§ EXERCISE BRIEF
Duplicate the lines from the one containing "You are a GUI" through the end of the entries, inclusive, leaving out the pictures.

§ DATA TO USE

[START]

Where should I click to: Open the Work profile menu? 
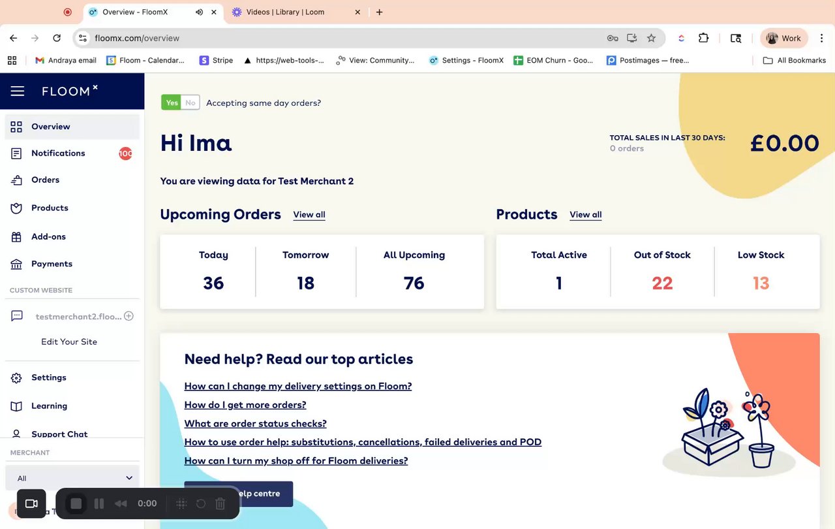(x=783, y=38)
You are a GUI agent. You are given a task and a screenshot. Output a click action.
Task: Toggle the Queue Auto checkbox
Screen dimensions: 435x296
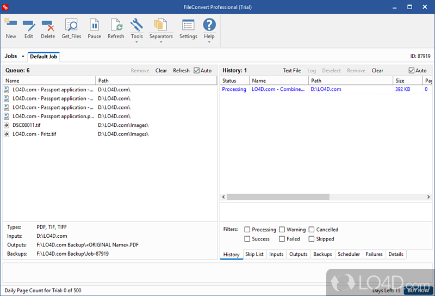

[END]

§ ANSWER FOR THE TASK
You are a GUI agent. You are given a task and a screenshot. Output a click action.
Task: Toggle the Queue Auto checkbox
Screen dimensions: 435x296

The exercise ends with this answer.